Auteurs : Dorothée Grange, Cécile Sommen, Sabine Host

 

Les polluants de l’air intérieur sont nombreux et les études épidémiologiques ont montré que la pollution de l’air intérieur était associée à des effets sanitaires, notamment des effets allergiques, irritatifs, toxiques ou cancérigènes. Les occupants jouent un rôle déterminant, ils peuvent contribuer, par leurs comportements, à aggraver la situation ou bien l’améliorer grâce à leurs pratiques ou le choix de matériaux et produits moins polluants.

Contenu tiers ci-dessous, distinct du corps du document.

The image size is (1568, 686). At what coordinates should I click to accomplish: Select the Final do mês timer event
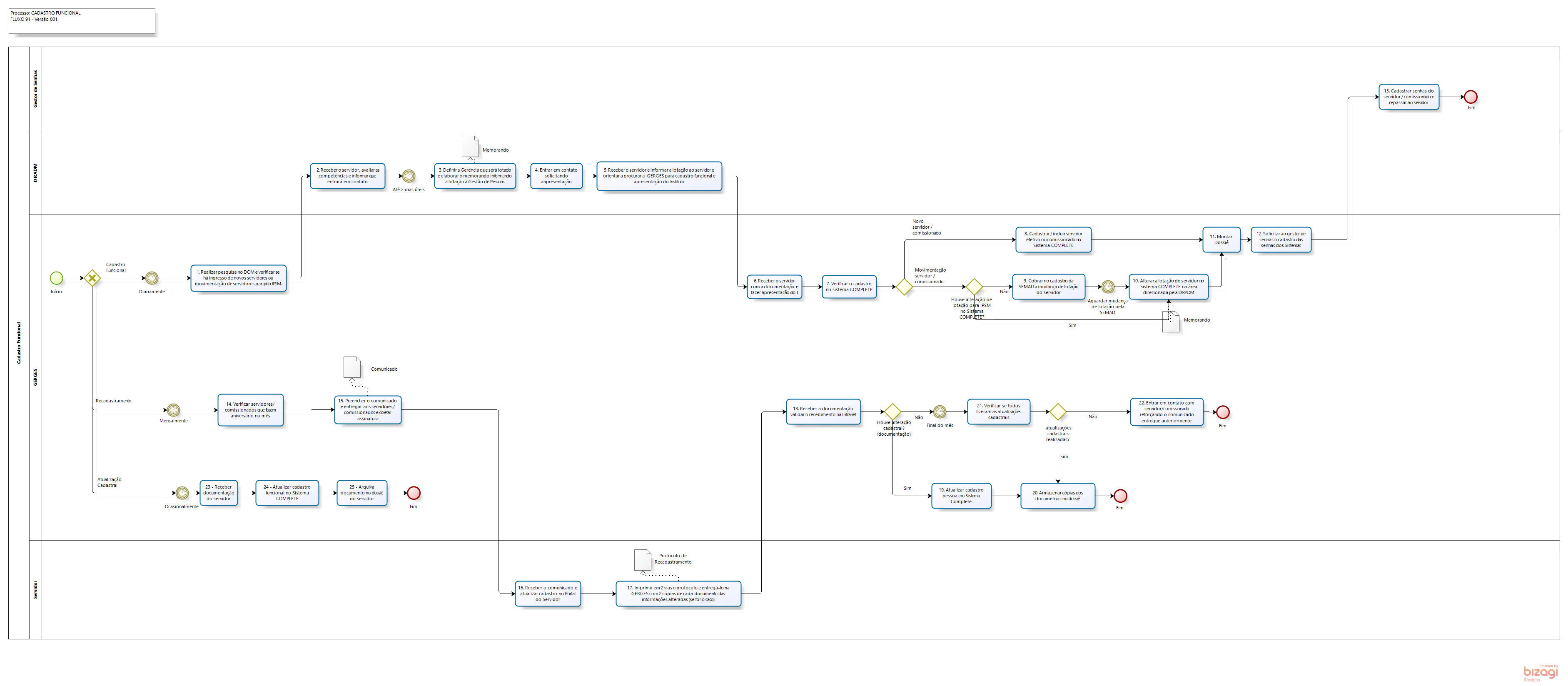pos(940,412)
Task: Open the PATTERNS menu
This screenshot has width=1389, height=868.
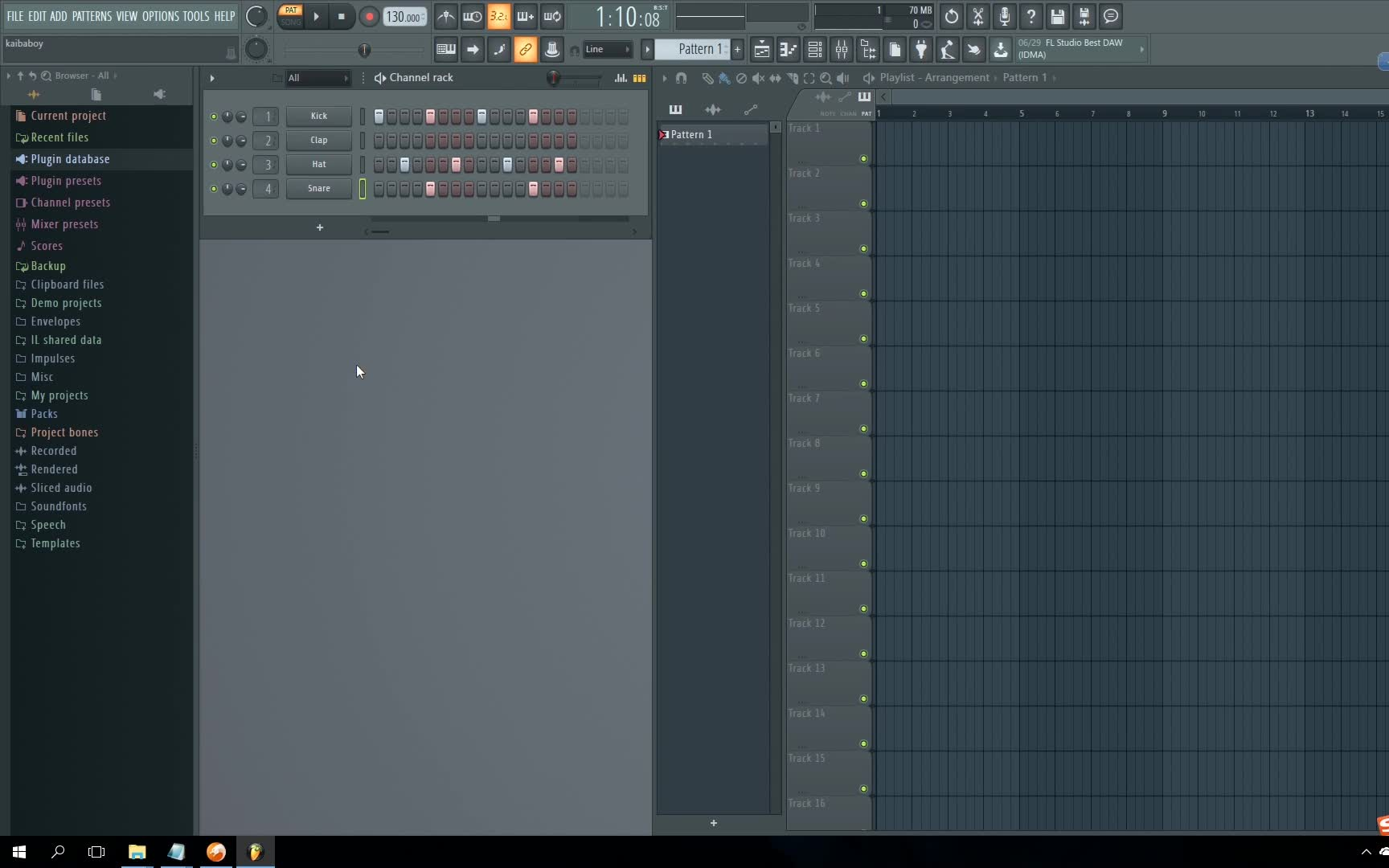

L’objectif de notre étude était de dresser un premier état des lieux des connaissances, perceptions des risques sanitaires, sentiment d’information et comportements de la population francilienne à l’égard de cette pollution. Cette étude témoigne d’un manque de connaissance sur le monoxyde de carbone pour une part des Franciliens et montre que certaines sources de pollution intérieure sont mal identifiées. Elle révèle que les Franciliens perçoivent peu les risques sanitaires liés à cette pollution et qu’ils sont en attente d’une meilleure information. Elle souligne enfin que les comportements à risques sont fréquents dans la région.
Ces informations s’avèrent essentielles en vue de l’élaboration des messages de prévention, en particulier à destination du grand public. Dans un contexte où cette problématique est de plus en plus médiatisée et où des évolutions réglementaires importantes voient le jour, il serait utile de renouveler l’étude afin d’évaluer l’évolution de ces perceptions.